Issues with AWS infrastructure dominance
Anytime Amazon Services, i.e. Alexa, Amazon Video, or Amazon.com is used, AWS is also being used. And it is used a lot. Of course, the real test of the importance of something is measured in the impact of being without it. On February 28, 2017, a problem caused a few Amazon Web Services S3 servers to go down, not all of them. However, due to the massive amount of traffic they handle, hundreds of thousands of sites were affected.
A few days later in an Amazon post, they explained that an employee debugging a billing system accidentally took more servers offline than intended. This started a domino effect that took down two other subsystems and on and on. “Removing a significant portion of the capacity caused each of these systems to require a full restart,” the post stated. Amazon explained in the same post that they were making several changes to employee access and their software systems that operate the S3 servers. In the end, AWS is probably stronger for this event. But it opened many eyes to the dependence that everyone everywhere has on the stability of the AWS infrastructure.
The future of AWS is above the sky
Where AWS is going is impossible to predict but it looks like it is headed out of this world – literally. One of its many projects is a collaboration with Iridium, the company that builds satellites.
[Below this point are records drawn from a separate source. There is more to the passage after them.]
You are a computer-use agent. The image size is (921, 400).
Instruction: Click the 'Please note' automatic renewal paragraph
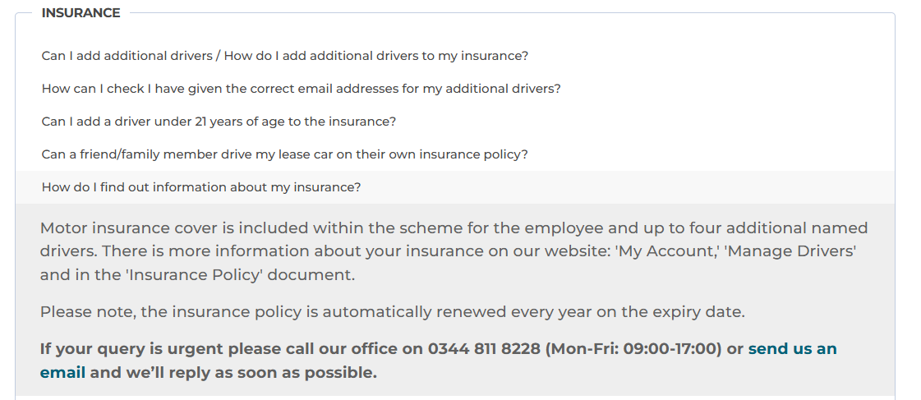pos(393,312)
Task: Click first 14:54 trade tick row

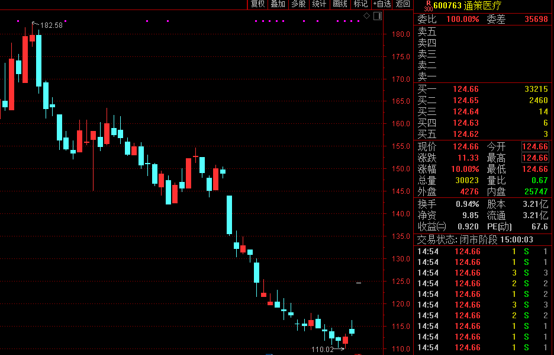Action: pyautogui.click(x=482, y=251)
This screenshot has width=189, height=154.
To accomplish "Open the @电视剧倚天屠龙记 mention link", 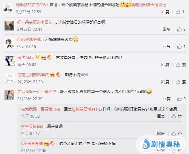I will (149, 5).
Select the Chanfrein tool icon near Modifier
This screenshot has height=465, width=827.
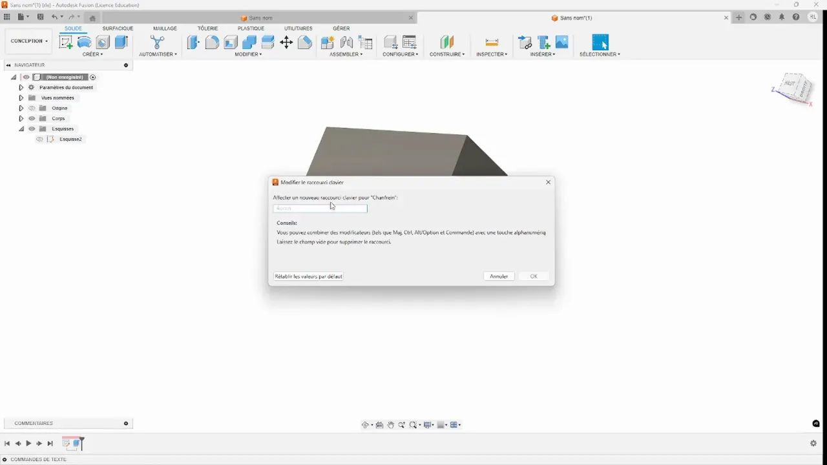click(304, 42)
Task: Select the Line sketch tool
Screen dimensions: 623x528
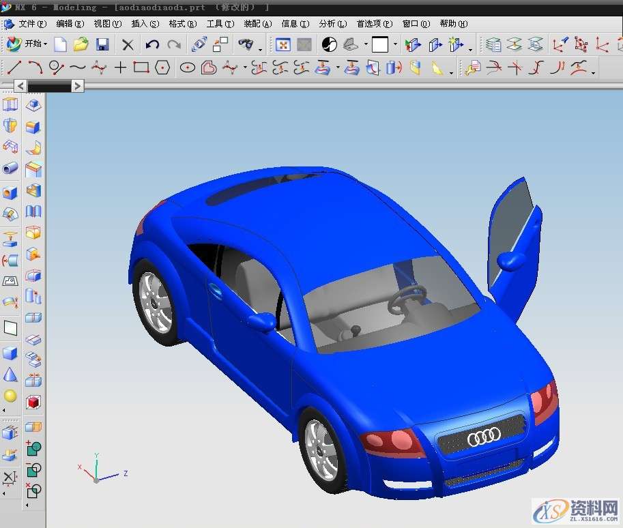Action: [14, 68]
As explained in a CNBC post, Iridium is partnering with AWS to develop “CloudConnect” for the Internet of Things (IoT) applications. As summarized by Matt Desch, Iridium CEO, “Now that Amazon has put our language into the cloud platform, they can extend their [AWS] applications to the satellite realm…The CloudConnect network will focus on where cellular technologies aren’t.”
One thing is clear. AWS is here to stay and will continue to be a very powerful, positive influence on our lives. It is behind our internet, which is fast becoming our gateway to living our lives more productively and with fewer hassles. It is hard to complain about that.